Supplied material:
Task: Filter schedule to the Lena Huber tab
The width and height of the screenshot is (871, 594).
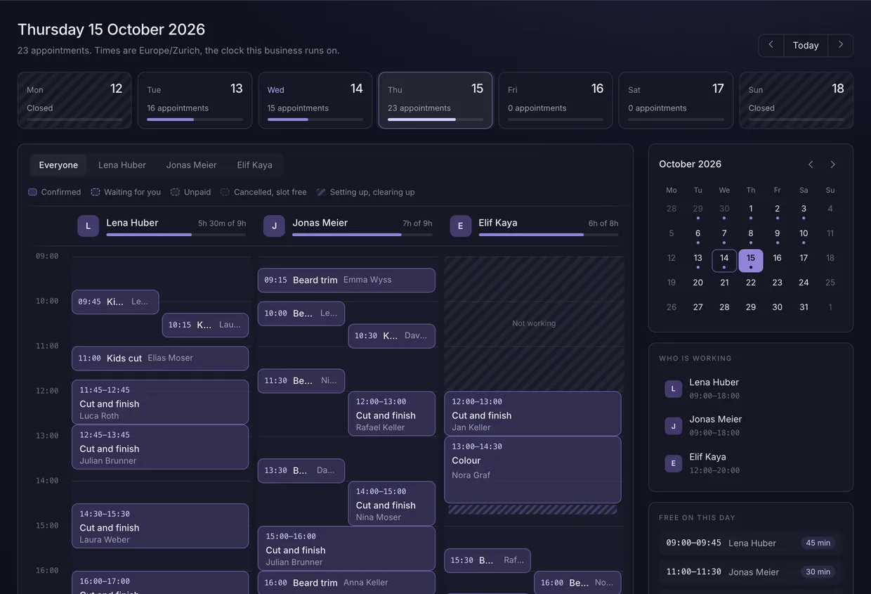Action: pyautogui.click(x=122, y=165)
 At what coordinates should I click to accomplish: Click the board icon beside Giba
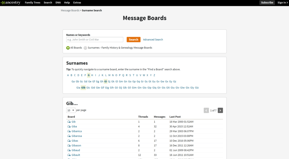tap(69, 127)
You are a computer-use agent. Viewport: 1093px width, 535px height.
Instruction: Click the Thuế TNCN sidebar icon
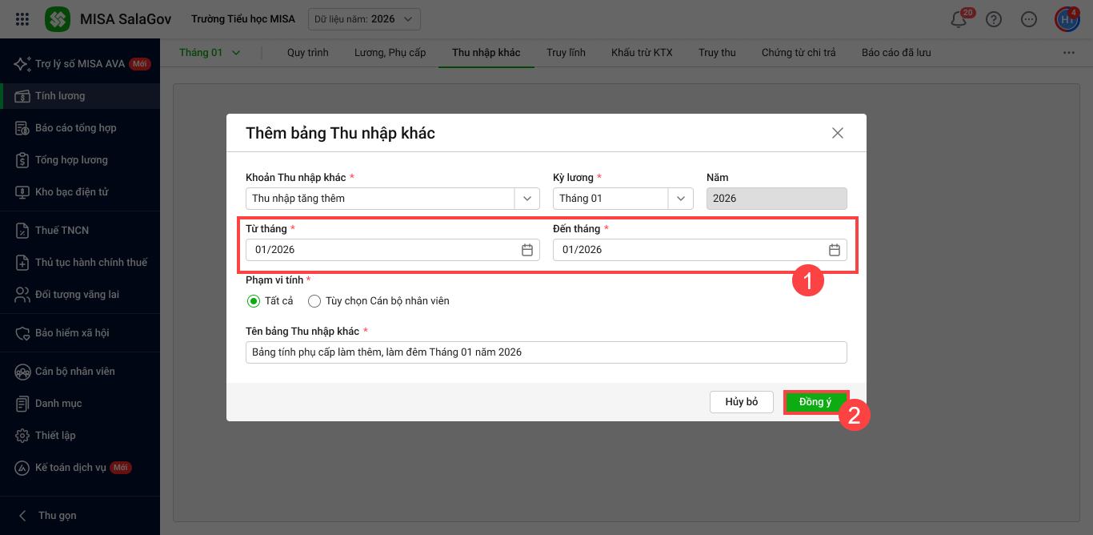[x=22, y=231]
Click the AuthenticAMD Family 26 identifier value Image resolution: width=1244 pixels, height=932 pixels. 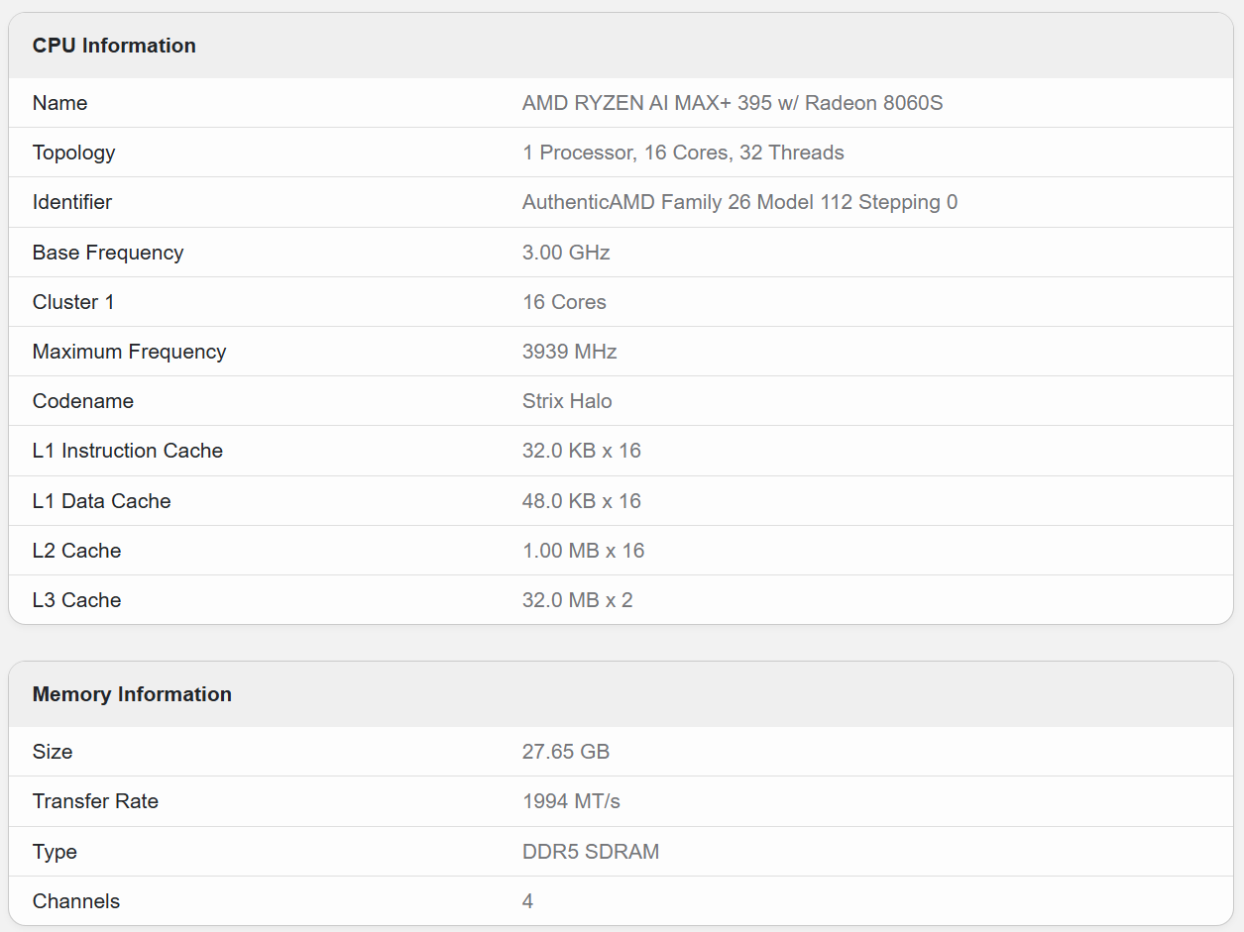738,202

Exercise details: Every line from the first line of the entries above through the line with "You are a computer-use" must be repeated exactly, and pictures must not be.

Response:
Task: Filter schedule to the Lena Huber tab
The width and height of the screenshot is (871, 594).
Action: pyautogui.click(x=122, y=165)
 At what coordinates should I click to accomplish: Click the board icon beside Giba
tap(69, 127)
You are a computer-use agent. Viewport: 1093px width, 535px height.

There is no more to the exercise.